We said it was tightening, and we meant it. Since Friday afternoon, when we last noted, the Yankees have split four games (lost two to the Rays, beat the Rays once, beat the Twins), the Rays have won three of four (took two of three from the Yankees, beat the Red Sox), and the Blue Jays have won five (swept the Pirates, swept a doubleheader yesterday in Baltimore). That leaves us with the Rays five back of New York, the Jays five and a half back, and those numbers just four and five in the loss column. That’s striking distance, with double the worry for the Yankees because it’s two teams, not just one.
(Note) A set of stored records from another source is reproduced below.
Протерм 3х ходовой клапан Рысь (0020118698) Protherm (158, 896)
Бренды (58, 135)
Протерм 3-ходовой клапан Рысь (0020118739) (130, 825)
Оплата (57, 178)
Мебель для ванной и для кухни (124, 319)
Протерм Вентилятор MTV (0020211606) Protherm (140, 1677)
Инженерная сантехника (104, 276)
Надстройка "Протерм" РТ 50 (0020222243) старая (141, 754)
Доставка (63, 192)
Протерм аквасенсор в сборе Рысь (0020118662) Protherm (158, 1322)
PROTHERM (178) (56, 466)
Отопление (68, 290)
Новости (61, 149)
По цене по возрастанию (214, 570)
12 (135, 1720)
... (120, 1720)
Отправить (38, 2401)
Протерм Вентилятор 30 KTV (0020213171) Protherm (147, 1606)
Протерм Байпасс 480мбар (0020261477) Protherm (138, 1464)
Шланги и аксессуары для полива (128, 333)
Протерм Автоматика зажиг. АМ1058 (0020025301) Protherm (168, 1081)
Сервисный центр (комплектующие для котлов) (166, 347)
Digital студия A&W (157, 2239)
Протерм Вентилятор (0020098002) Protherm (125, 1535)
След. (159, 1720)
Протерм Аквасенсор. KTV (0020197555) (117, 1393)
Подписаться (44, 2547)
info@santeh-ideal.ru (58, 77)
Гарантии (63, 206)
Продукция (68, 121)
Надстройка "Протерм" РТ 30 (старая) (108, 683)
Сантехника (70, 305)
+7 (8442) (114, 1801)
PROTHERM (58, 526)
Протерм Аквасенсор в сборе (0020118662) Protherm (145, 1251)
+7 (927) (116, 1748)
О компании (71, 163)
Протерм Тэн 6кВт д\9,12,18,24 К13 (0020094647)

Not to be outdone by Judge, Bo Bichette homered four times for the Rays and drove in twelve across the Blue Jays’ five wins, pushing the Jays to a four and a half-game Wild Card lead over Baltimore (with Minnesota, Chicago, and Boston behind the O’s). The playoff field isn’t set, but the three current AL Wild Cards are all 95% likely or better to make the cut, per FanGraphs Playoff Odds.

The hits keep mounting for the Yankees, and not just Aaron Judge’s hits. Andrew Benintendi’s likely lost for the year after his wrist inflammation turned out to be a broken bone, and Anthony Rizzo had an epidural late last week before going on the IL today. The Rays, meanwhile, get Yonny Chirinos back today after a two-year absence involving Tommy John surgery and a fractured elbow, though J.P. Feyereisen is likely out for the season.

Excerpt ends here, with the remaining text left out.